A bordo do navio encontravam-se diversos estarrejenses, entre tripulação e passageiros. Mas o mais curioso é o contar-se entre os 24 homens que tomaram o Santa Maria o nome de um salreense, Camilo Tavares Mortágua, então um jovem de 27 anos. Henrique Galvão refere-se de forma elogiosa a Camilo Mortágua nos seus livros “O Assalto ao Santa Maria” e “Da minha luta contra o salazarismo e o comunismo em Portugal”. Aliás, dos 24 companheiros destaca 8, incluindo ele próprio e o “Comando” que passou a infância em Salreu.

UM ASSALTO QUE FICOU NA HISTÓRIA

Dos 24 homens mal armados nem todos eram portugueses. Estavam sob as ordens Henrique Galvão, militar dissidente do regime português que fora deputado, entre outros cargos. Escrevera já diversos livros, nos quais se destaca o seu conhecimento da África portuguesa, e encontrava-se exilado na Venezuela desde 1959, depois de ter estado preso em Portugal. O seu livro «O assalto ao Santa Maria» é dedicado a 10 companheiros, entre eles Camilo Tavares, o mesmo Mortágua a quem chama de “Comando” (p. 171).

O caso do Santa Maria fez história não só por ser uma acção política bem sucedida contra o regime vigente em Portugal, mas também porque introduziu a prática de sequestrar navios e aviões como acto político. Os 24 elementos do DRIL (Direcção Revolucionária Ibérica de Libertação) entraram no transatlântico em diferentes escalas do mesmo, tomaram o seu controlo e pretendiam dirigi-lo para África. No entanto, no quinto dia do desvio um avião norte-americano detectou o Santa Maria, e o regime português foi informado. Aos Estados Unidos estava no entanto vedada a possibilidade de tomar o paquete, uma vez que face ao direito internacional este era considerado como parte integrante do território português.

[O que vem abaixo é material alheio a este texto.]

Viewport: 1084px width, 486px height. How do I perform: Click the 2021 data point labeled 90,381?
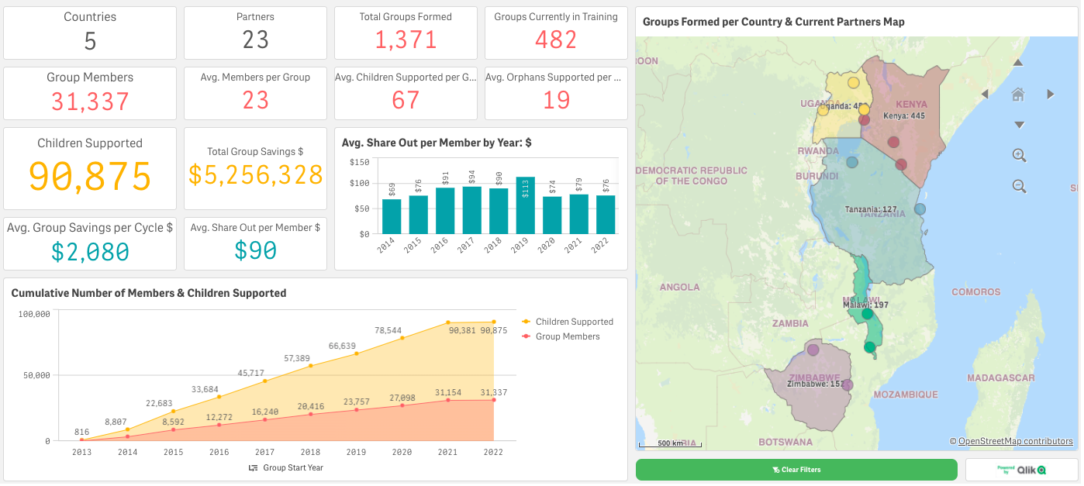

A aventura terminou quando o navio aportou no Brasil, onde desembarcaram passageiros e tripulantes e foi concedido asilo político aos 24 elementos do DRIL. Do sequestro resultaram a morte de um tripulante e dois feridos graves.

OUTROS ESTARREJENSES A BORDO

Embora não tenham relação com o assalto, viajavam no Santa Maria alguns estarrejenses, entre passageiros e tripulação. São eles:

Passageiros - Teófilo Bastos, natural da Peneda de Avanca (família dos Pistolas), e sua mulher, Amália Gomes da Luz, natural de Salreu; viviam em Salreu e foram caseiros na Quinta do Valdujo, trabalhando nos moinhos ali existentes. Viajavam no navio em segunda classe. Era também passageiro o alfaiate Cunha, de Salreu.

Tripulação - Comandante da Marinha Mercante Manuel Valente Pinho, era Imediato do Santa Maria e viveu em Pardilhó, na casa junto à Senhora dos Remédios demolida há anos.

FILME «SANTA LIBERDADE»

Filme de Margarita Ledo Andión, falado em castelhano e rodado em vários países: Espanha (Galiza), Portugal, Brasil, Venezuela e França. Tem a duração de 87 min., foi rodado entre 2002 e 2004 e conta a história do assalto ao Paquete Santa Maria, em 1961, por um grupo de 24 elementos do DRIL.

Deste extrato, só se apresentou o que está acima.